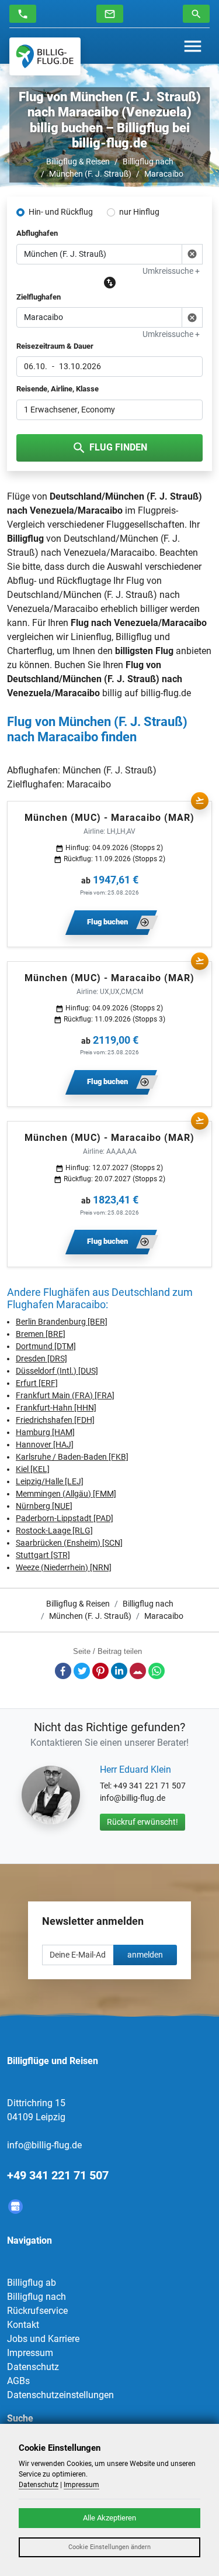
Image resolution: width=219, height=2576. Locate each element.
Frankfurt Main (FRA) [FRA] (65, 1395)
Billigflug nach (148, 161)
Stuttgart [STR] (43, 1555)
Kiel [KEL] (33, 1469)
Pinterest (100, 1671)
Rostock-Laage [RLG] (54, 1530)
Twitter (82, 1671)
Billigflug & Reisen (78, 161)
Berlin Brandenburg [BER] (61, 1321)
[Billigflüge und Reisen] (45, 56)
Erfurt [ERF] (37, 1383)
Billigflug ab (31, 2282)
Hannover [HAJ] (45, 1444)
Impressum (30, 2352)
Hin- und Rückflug (61, 211)
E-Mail (138, 1671)
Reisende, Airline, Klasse (57, 388)
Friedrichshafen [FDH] (55, 1420)
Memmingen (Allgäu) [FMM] (66, 1493)
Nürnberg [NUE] (44, 1506)
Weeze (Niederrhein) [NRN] (64, 1567)
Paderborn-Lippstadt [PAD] (64, 1518)
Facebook (63, 1671)
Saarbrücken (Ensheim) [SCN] (69, 1542)
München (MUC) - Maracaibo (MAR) (109, 817)
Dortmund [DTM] (46, 1346)
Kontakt (23, 2324)
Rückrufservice (37, 2310)
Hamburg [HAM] (45, 1432)
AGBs (18, 2380)
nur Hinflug (139, 211)
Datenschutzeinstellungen (60, 2394)
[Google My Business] (15, 2206)
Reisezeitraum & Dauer (54, 346)
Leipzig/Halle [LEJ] (50, 1481)
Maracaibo (163, 173)
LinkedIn (119, 1671)
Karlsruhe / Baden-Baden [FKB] (72, 1456)
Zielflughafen (38, 297)
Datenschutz (33, 2366)
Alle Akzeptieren (109, 2517)
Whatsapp (156, 1671)
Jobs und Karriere (43, 2338)
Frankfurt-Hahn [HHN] (56, 1407)
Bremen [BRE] (40, 1334)
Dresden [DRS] (41, 1358)
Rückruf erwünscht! (142, 1822)
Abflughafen (37, 233)
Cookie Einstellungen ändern (109, 2547)
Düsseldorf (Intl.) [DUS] (57, 1370)
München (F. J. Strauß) (90, 173)
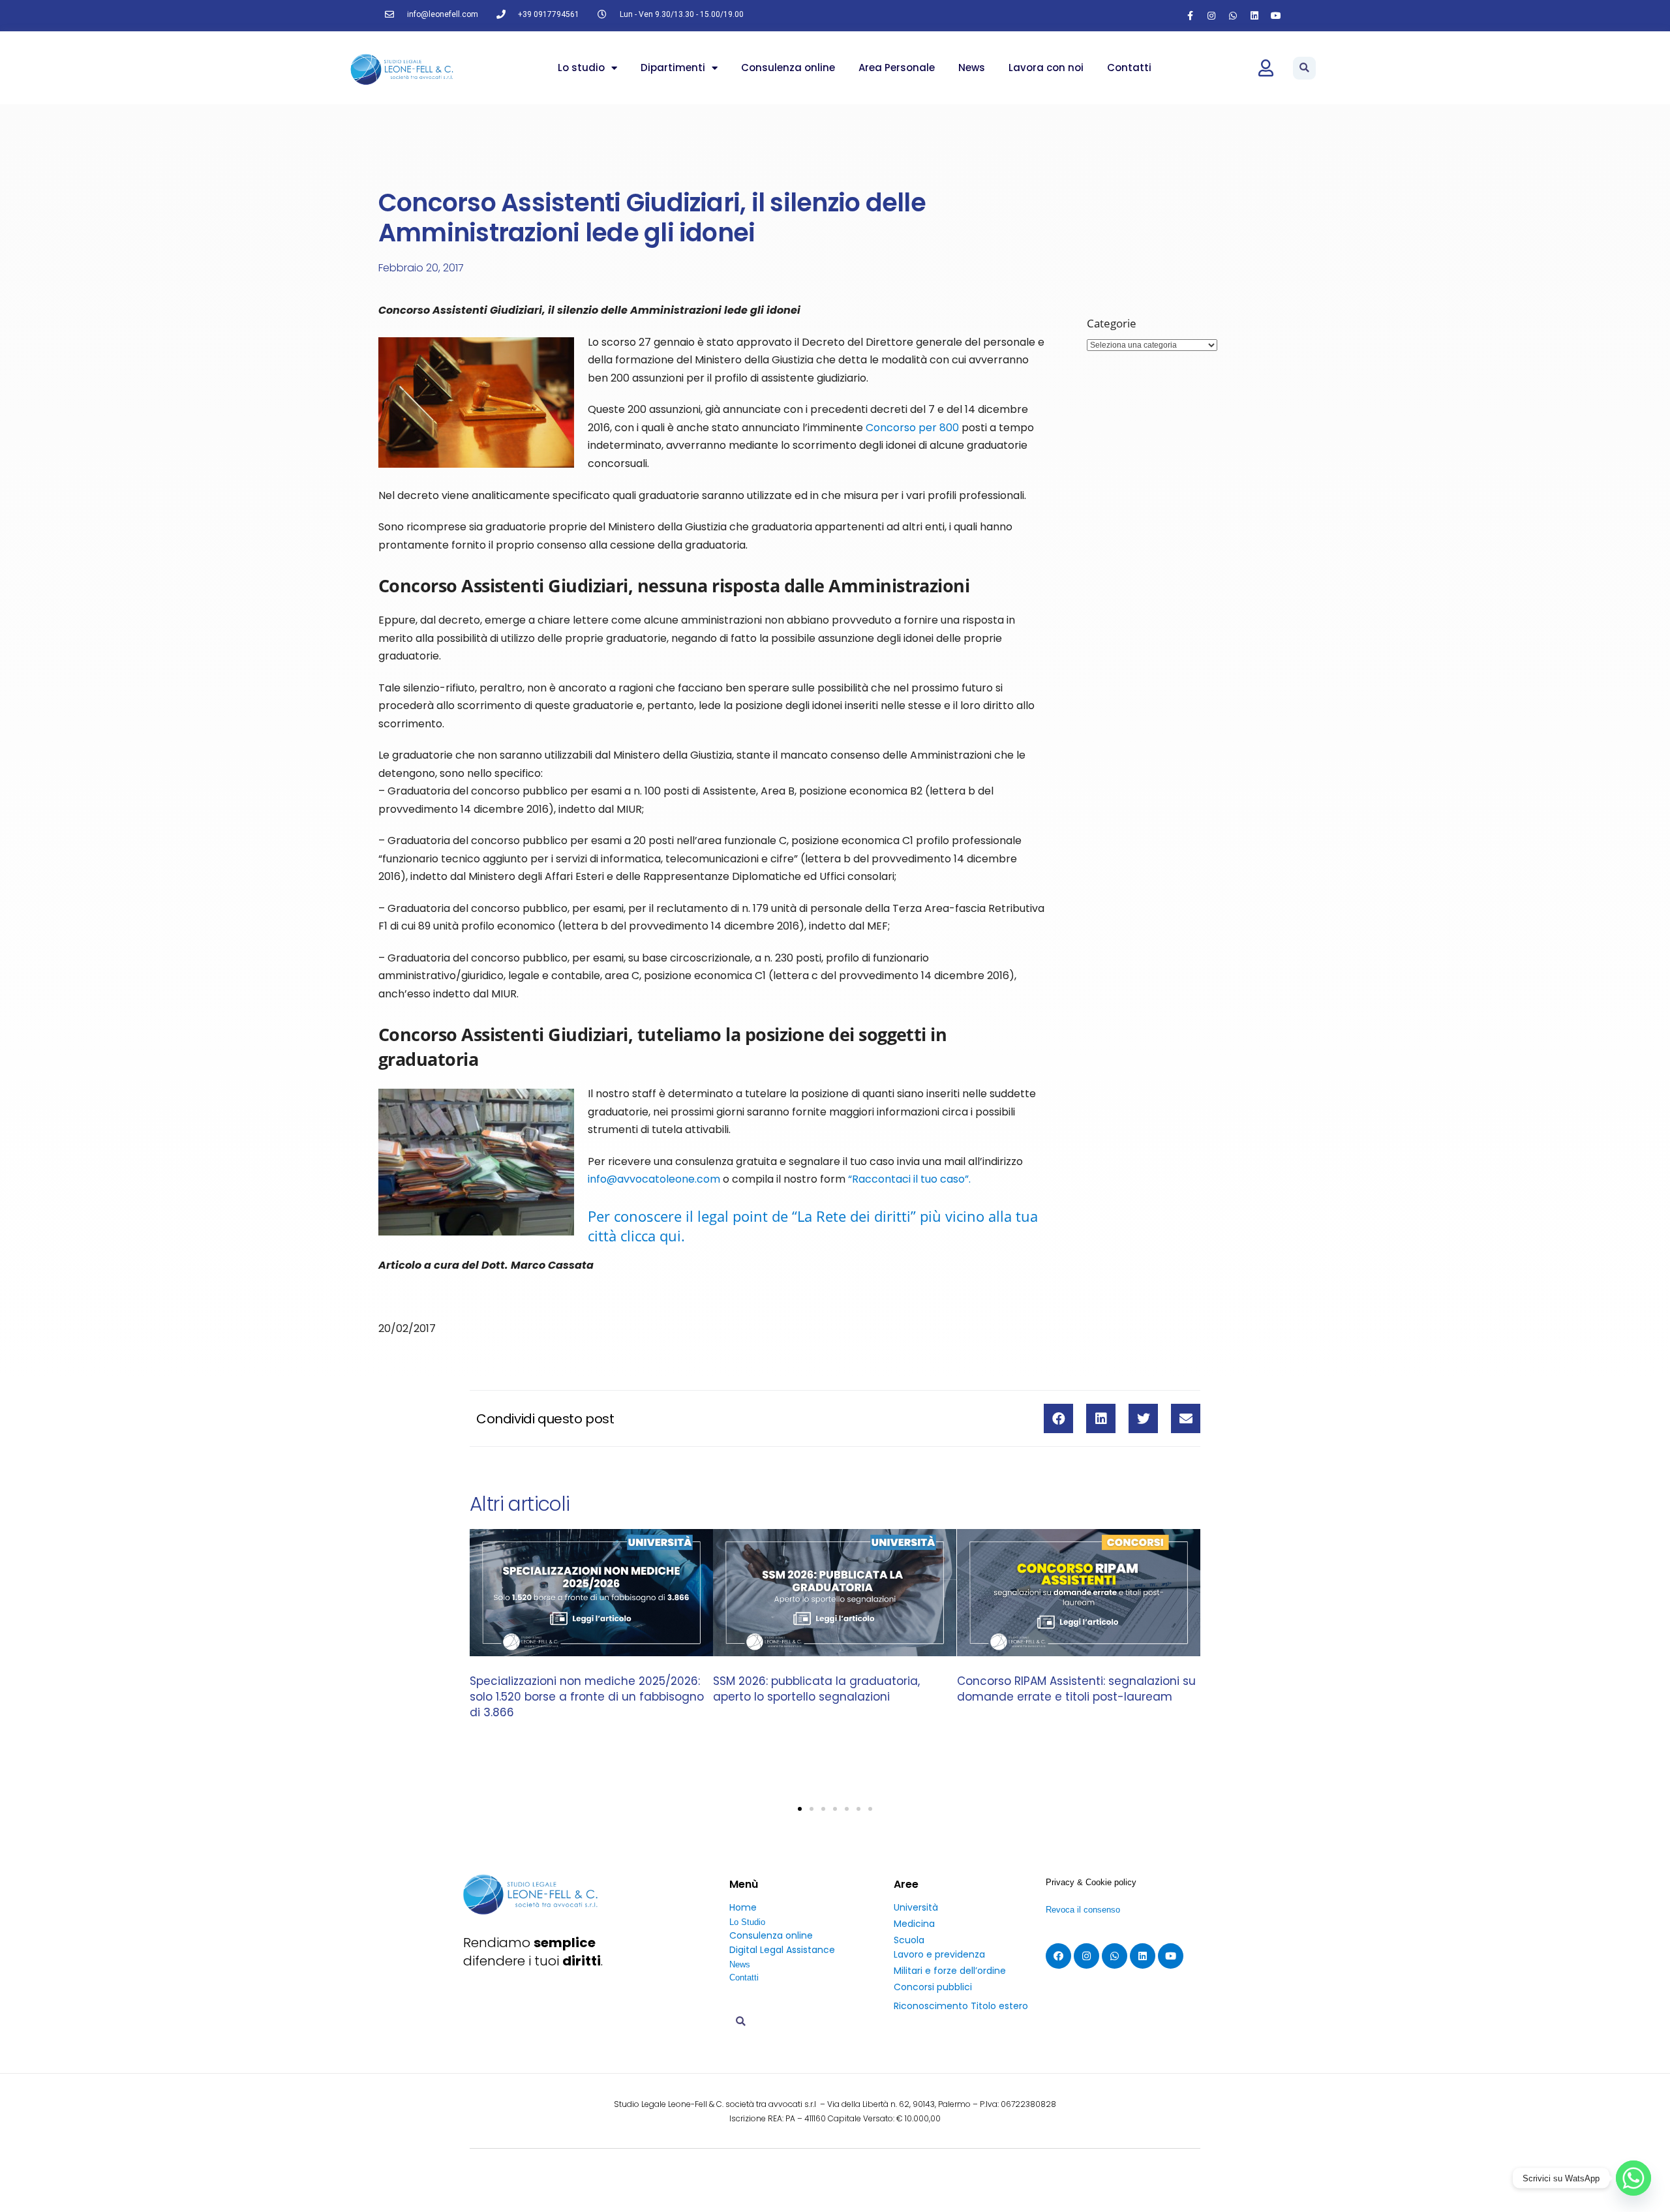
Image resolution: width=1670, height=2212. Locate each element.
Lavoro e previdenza (939, 1954)
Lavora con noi (1046, 67)
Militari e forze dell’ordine (950, 1970)
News (971, 67)
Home (743, 1907)
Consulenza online (788, 67)
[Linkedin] (1254, 16)
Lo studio (581, 67)
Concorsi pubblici (933, 1986)
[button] (1304, 68)
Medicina (914, 1923)
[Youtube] (1276, 16)
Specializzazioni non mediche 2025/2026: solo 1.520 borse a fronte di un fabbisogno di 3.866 (587, 1697)
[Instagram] (1211, 16)
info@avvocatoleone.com (654, 1179)
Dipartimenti (673, 67)
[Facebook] (1058, 1956)
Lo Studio (747, 1922)
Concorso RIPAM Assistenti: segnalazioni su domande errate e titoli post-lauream (1076, 1689)
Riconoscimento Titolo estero (961, 2005)
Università (916, 1907)
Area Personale (896, 67)
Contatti (1129, 67)
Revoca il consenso (1083, 1910)
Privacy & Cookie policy (1091, 1882)
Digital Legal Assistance (782, 1949)
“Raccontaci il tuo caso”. (909, 1179)
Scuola (909, 1940)
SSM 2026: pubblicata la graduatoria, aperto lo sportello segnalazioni (816, 1689)
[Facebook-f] (1190, 16)
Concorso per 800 (912, 427)
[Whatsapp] (1233, 16)
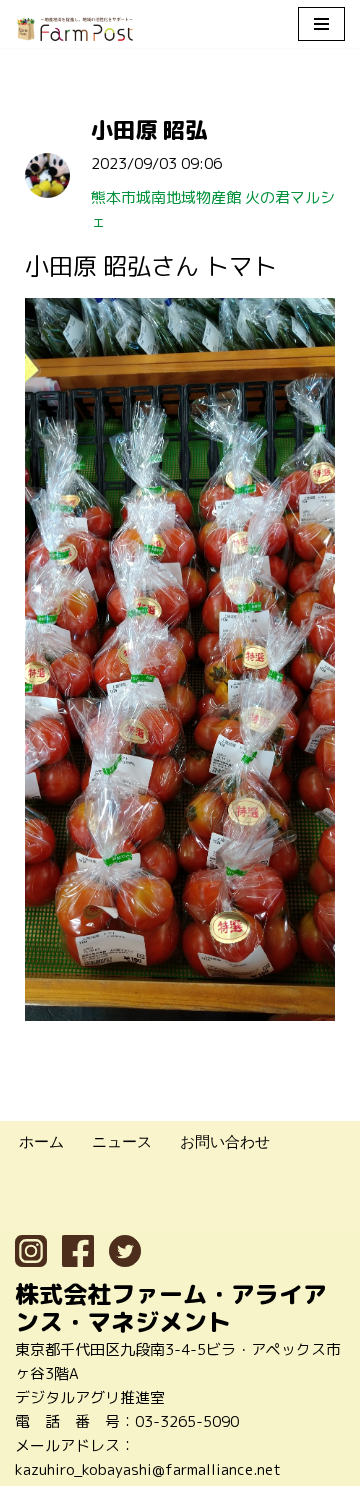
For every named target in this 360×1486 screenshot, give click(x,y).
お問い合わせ (225, 1141)
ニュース (122, 1141)
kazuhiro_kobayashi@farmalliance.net (148, 1469)
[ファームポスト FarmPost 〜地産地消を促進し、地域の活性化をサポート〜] (75, 29)
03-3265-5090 (187, 1421)
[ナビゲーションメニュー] (321, 24)
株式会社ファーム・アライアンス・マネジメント (171, 1308)
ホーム (41, 1141)
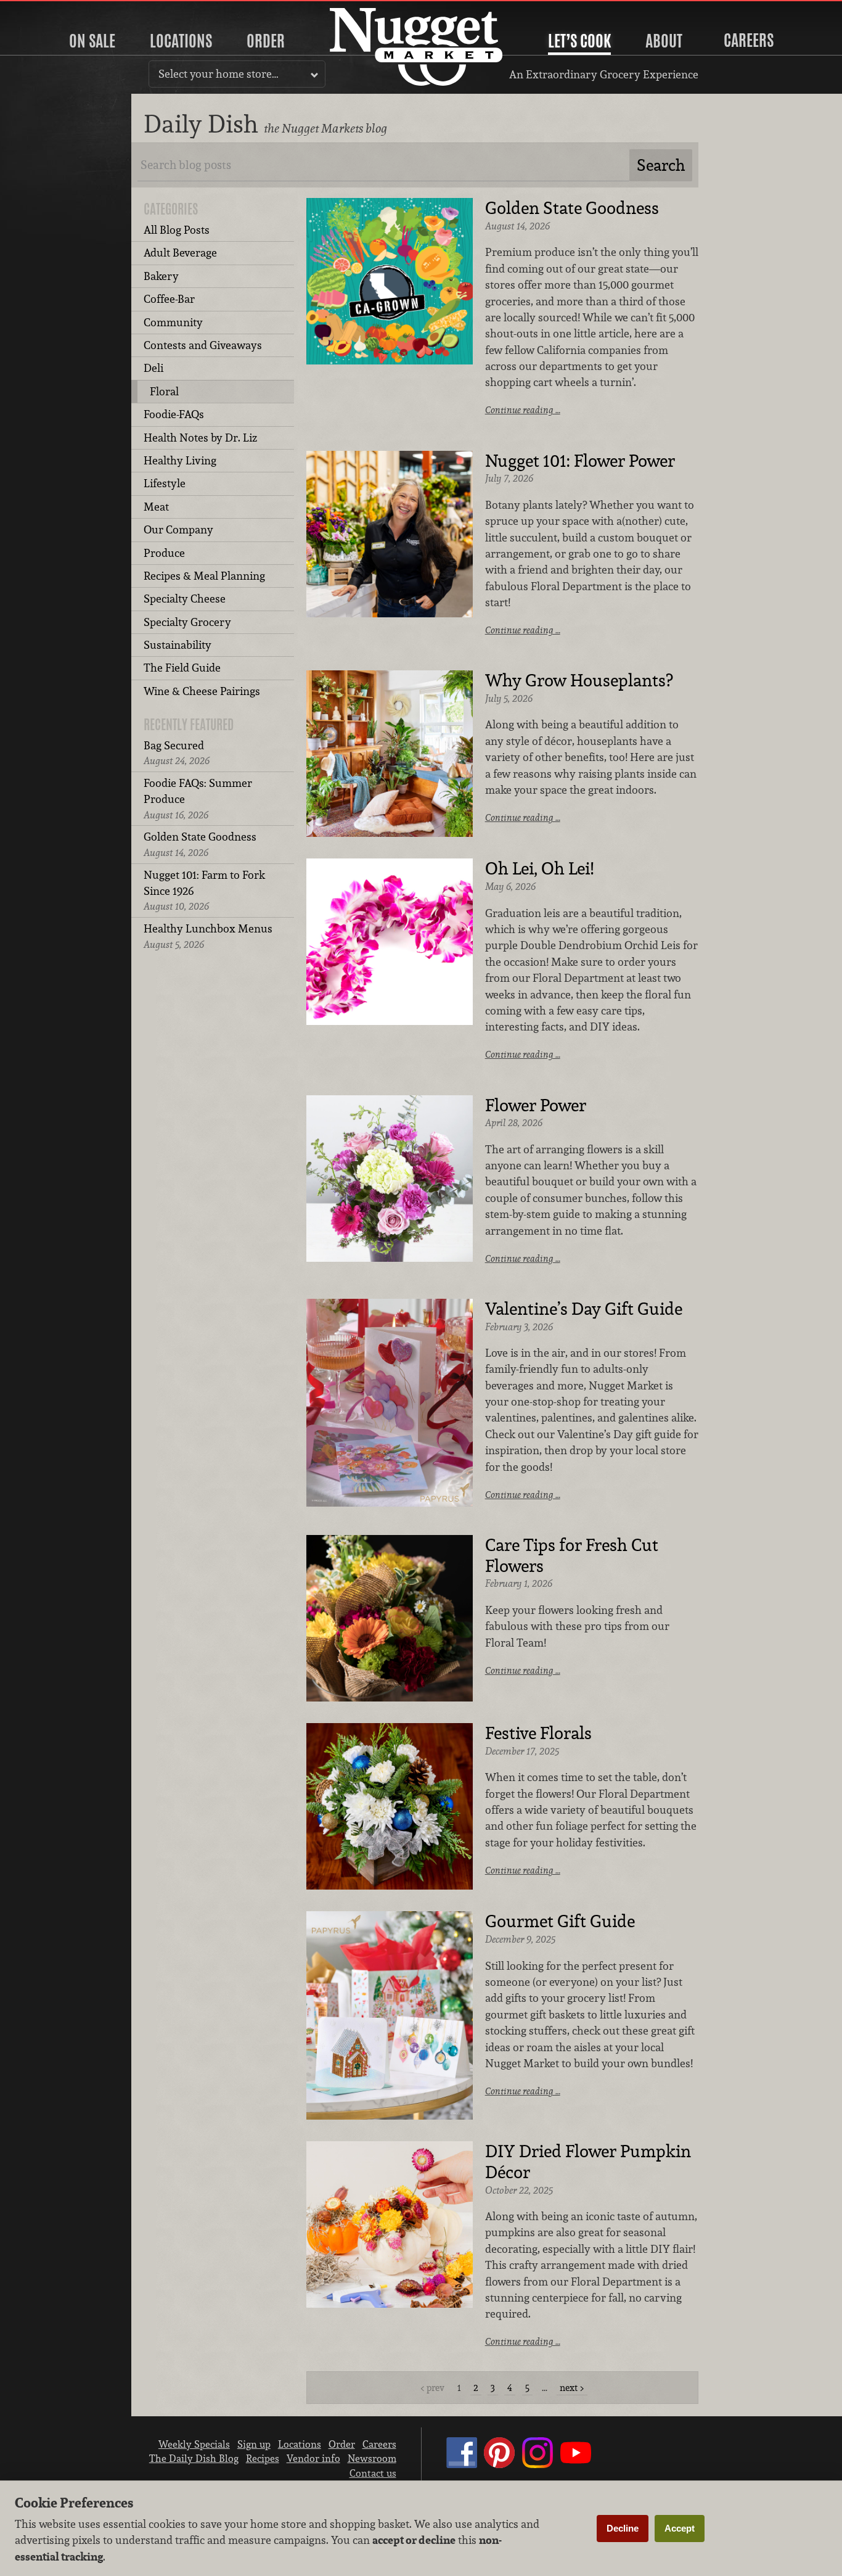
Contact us (372, 2473)
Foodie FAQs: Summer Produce (198, 798)
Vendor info (313, 2458)
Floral (164, 391)
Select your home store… (218, 74)
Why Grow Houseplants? (578, 680)
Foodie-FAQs (174, 414)
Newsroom (372, 2458)
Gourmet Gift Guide (560, 1921)
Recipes (262, 2458)
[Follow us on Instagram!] (537, 2464)
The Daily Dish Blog (194, 2458)
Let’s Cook (579, 40)
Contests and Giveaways (203, 345)
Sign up (254, 2444)
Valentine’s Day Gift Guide (583, 1309)
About (663, 40)
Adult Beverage (180, 252)
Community (173, 322)
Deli (153, 368)
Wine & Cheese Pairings (202, 691)
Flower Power (535, 1105)
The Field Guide (182, 667)
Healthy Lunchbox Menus (208, 935)
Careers (749, 40)
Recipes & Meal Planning (204, 576)
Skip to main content (58, 10)
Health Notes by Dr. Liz (200, 437)
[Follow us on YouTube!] (575, 2464)
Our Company (178, 529)
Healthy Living (180, 460)
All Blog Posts (177, 230)
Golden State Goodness (200, 843)
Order (266, 40)
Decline (623, 2528)
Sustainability (177, 645)
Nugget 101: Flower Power (580, 461)
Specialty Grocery (187, 622)
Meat (156, 507)
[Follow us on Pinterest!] (499, 2464)
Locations (181, 40)
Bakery (161, 276)
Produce (164, 553)
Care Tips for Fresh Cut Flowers (571, 1556)
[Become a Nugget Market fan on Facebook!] (461, 2464)
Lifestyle (165, 483)
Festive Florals (538, 1733)
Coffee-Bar (169, 299)
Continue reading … (522, 410)
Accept (679, 2528)
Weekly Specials (194, 2444)
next (569, 2387)
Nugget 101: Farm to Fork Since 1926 (204, 890)
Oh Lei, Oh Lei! (539, 868)
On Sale (92, 40)
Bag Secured (177, 752)
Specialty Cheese (185, 598)
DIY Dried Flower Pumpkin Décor (588, 2162)
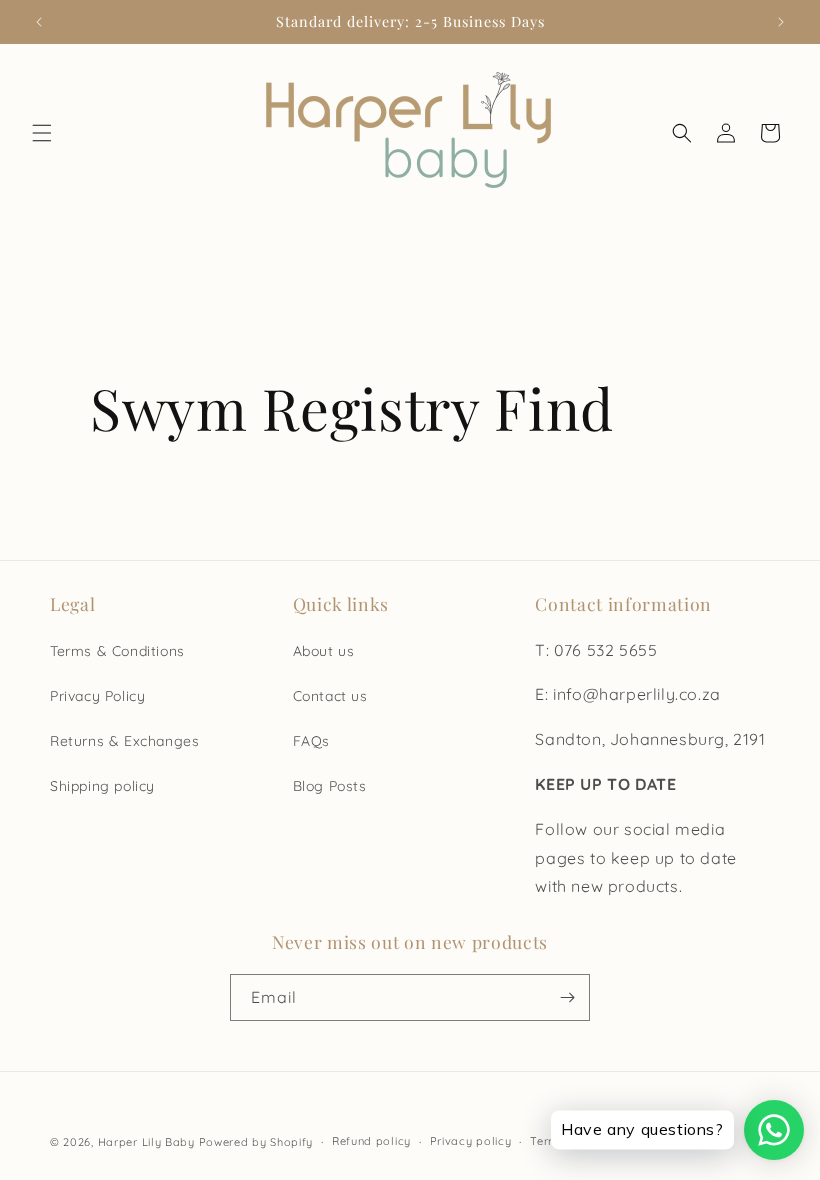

→ TASK INSTRUCTIONS
Beginning with the line that contains "Privacy & Cookie policy (1091, 1882)" and ending with the line that contains "Newsroom (372, 2458)", reproduce the listing exactly, pictures excluded.

→ ANSWER TO THIS EXERCISE
Privacy & Cookie policy (1091, 1882)
Digital Legal Assistance (782, 1949)
“Raccontaci il tuo caso”. (909, 1179)
Scuola (909, 1940)
SSM 2026: pubblicata la graduatoria, aperto lo sportello segnalazioni (816, 1689)
[Facebook-f] (1190, 16)
Concorso per 800 (912, 427)
[Whatsapp] (1233, 16)
For every named target in this 360×1486 screenshot, give click(x,y).
お問い合わせ (225, 1141)
ニュース (122, 1141)
kazuhiro_kobayashi@farmalliance.net (148, 1469)
[ファームポスト FarmPost 〜地産地消を促進し、地域の活性化をサポート〜] (75, 29)
03-3265-5090 (187, 1421)
[ナビゲーションメニュー] (321, 24)
株式会社ファーム・アライアンス・マネジメント (171, 1308)
ホーム (41, 1141)
Contact us (372, 2473)
Foodie FAQs: Summer Produce (198, 798)
Vendor info (313, 2458)
Floral (164, 391)
Select your home store… (218, 74)
Why Grow Houseplants? (578, 680)
Foodie-FAQs (174, 414)
Newsroom (372, 2458)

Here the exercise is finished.